# 3000 Hp snowblower



## Drawbar

A railroad I used to work for custom built this 3000 horsepower snowblower specifically for the BNSF Railroad. It worked exceedingly well, and could remove snow 14 feet high, 10 feet wide and blow it 200 feet away...at least the main blower could.

The side blower was only 4 feet high, six feet wide, but was mounted on an arm that could be moved around obsticles like switch stands, signal towers and other obstructions.

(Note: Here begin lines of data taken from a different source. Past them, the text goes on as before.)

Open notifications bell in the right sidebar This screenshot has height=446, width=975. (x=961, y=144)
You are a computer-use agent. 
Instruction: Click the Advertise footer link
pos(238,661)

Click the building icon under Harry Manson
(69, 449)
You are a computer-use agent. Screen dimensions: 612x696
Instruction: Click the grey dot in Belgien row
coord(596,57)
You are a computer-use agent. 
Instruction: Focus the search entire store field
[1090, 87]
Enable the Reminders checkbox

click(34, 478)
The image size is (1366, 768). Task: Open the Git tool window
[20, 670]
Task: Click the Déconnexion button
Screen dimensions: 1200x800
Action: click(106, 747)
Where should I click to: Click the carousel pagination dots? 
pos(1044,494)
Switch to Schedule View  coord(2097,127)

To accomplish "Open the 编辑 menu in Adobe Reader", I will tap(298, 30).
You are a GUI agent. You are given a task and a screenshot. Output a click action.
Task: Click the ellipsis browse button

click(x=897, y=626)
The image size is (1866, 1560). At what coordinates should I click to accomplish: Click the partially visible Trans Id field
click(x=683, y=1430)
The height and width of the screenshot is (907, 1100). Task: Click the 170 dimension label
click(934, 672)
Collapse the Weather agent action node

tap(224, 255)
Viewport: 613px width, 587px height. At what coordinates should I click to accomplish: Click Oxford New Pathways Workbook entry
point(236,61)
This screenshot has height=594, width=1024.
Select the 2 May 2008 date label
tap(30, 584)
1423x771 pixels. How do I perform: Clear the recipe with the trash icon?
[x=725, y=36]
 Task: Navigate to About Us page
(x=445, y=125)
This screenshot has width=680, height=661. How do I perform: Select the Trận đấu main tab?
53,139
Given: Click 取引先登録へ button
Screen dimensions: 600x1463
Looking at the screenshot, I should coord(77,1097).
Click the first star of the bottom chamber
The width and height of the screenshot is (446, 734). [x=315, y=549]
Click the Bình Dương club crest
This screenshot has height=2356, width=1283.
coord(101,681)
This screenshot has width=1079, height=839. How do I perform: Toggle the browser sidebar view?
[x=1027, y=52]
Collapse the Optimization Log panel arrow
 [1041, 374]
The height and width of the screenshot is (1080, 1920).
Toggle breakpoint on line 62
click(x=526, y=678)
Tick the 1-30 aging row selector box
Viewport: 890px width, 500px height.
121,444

Either way I thought some of you would like to see this guy in action in early 2003 in Northern Montana. Here is the link:

Snowblower


----------



## Live Oak

Interesting pics! It was about 97 degrees today and I sure coulda used some of that snow! :dazed:


----------



## chrpmaster

Great pics drawbar! :smiles: 

pretty impressice what a machine like that can do. Were there many of these made? seems like it would be kind of a small market for those that would need this. I think its alittle big for my drive! 

Andy


----------



## Drawbar

When I left the company in 2004, there was only three made. The machine itself was designed as a railroad ditch digger. It would ride along the rails, reach its arm out and dig ditches at a mile an hour, dumping the dug up material out of the conveyors you see in the pictures. 1 mph does not sound fast, but it really is for a ditching operation.

The snowblower was designed to keep this machine working in the winter when the ground froze. The digging wheel would be swapped out for the smaller snowblower head while the big snowblower head was permanately attached.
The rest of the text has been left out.